▸ **INPUT**:
=== Begin Enclosure ===

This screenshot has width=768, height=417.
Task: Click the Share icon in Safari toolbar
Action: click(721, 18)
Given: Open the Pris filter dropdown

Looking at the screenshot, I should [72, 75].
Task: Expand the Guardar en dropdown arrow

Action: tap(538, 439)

=== End Enclosure ===
=== Begin Enclosure ===

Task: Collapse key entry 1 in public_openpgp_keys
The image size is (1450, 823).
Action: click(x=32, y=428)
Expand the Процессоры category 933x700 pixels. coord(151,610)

=== End Enclosure ===

Look through the data above and return exactly the lines from the one that contains "The image size is (1450, 823)." to the one that contains "Expand the Процессоры", inclusive, with nothing else.

▸ **PROBLEM SOLUTION**:
The image size is (1450, 823).
Action: click(x=32, y=428)
Expand the Процессоры category 933x700 pixels. coord(151,610)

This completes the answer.